What's behind the overspending on cloud services?
A recent study tries to determine why and how organizations end up paying too much for cloud services.
Although cost savings is often cited as a potential benefit to moving to the cloud, once organizations have migrated, they often find achieving that savings to be easier said than done, according to migration analytics firm TSO Logic. Attempts to control spending are often stymied by cloud service providers' complex billing models, constantly changing service offerings and increasingly decentralized cloud usage patterns.
In its December report, TSO Logic argued that cloud waste begins even before the migration. Because the vast majority of on-premises workloads (84 percent) are already over-provisioned, TSO Logic said, a like-for-like migration of those workloads to the cloud -- without any configuration changes -- only results in continued wasted spend.
"Some workloads may be in use 100% of the time, some may be in use just 10% of the time. Some may reflect 5% utilization for 29 days per month, but 100% peak utilization at month's end. Organizations need to understand how they are truly utilizing each workload to accurately evaluate cloud options," the researchers said in the report.
TSO Logic recommends that organizations take the time to "right-size" their workloads for the cloud, and take advantage of the many different size options on offer from cloud megavendors like Amazon Web Services (AWS) and Microsoft Azure. Otherwise, they risk missing out on the cloud's promise of significant cost-savings.
"Organizations have tried to manually map their current environments to cloud, yet accelerated change and the sheer number of cloud compute options make that impossible now," said Aaron Rallo, CEO of TSO Logic, in a prepared statement.
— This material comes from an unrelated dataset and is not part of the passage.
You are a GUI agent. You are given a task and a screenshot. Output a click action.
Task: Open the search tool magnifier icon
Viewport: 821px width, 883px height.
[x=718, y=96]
Besides the over-provisioning issue, TSO Logic noted that businesses that undertake "direct match" migrations to the cloud often do so based on two other incorrect assumptions -- first, that giant cloud vendors like AWS and Azure run the same type of hardware as they do, and second, that these megavendors don't enjoy significant economies of scale.
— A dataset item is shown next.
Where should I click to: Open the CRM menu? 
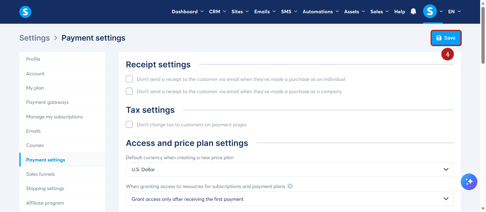click(217, 11)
Regarding that first point, TSO Logic pointed out that public cloud vendors typically have much newer hardware than what a lot of businesses currently have on-premises. That hardware advantage means cloud providers can often provide better and faster performance at lower costs -- as long as businesses don't insist on maintaining the same exact configurations in the cloud that they used on-premises.
"The older the hardware in the current environment, the more economical cloud becomes," the researchers said. For example, migrating 2012-era servers to more modern hardware in the cloud could slash costs by about 50 percent, according to the study. The savings is even more pronounced -- 70 percent -- when migrating 2009-era servers.
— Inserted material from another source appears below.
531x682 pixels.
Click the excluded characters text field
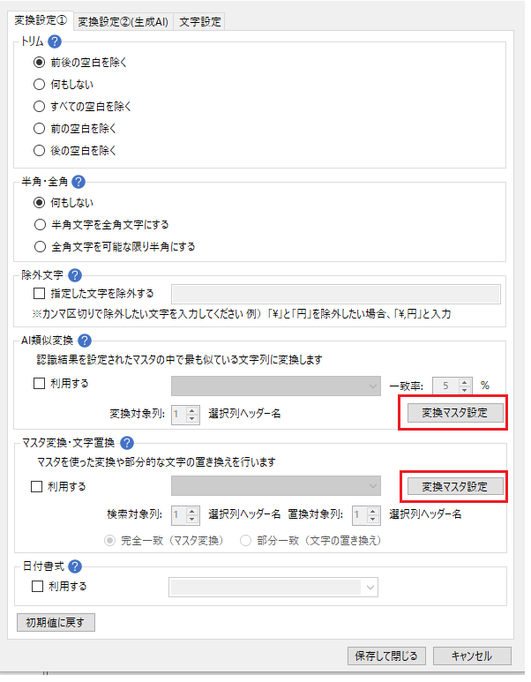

The second incorrect assumption, related to cloud vendors' economies of scale, is tied to the first. The cost of operating these newer-generation servers en masse is much more economical for cloud megavendors than it would be to run them individually inside a single organization's datacenter. The savings from using these newer hardware configurations in the cloud could potentially be passed down to customers, if they know to take advantage of the correct configurations.
"Considering that large public cloud providers use the latest-generation hardware, and receive bulk pricing for that hardware at massive scales, cloud providers are inherently positioned to deliver superior price/performance than most organizations can achieve on their own," the researchers wrote. "To realize those savings, however, organizations must be able to map current workloads to future cloud offerings."
Gladys Rama is the site editor for RCPmag.com.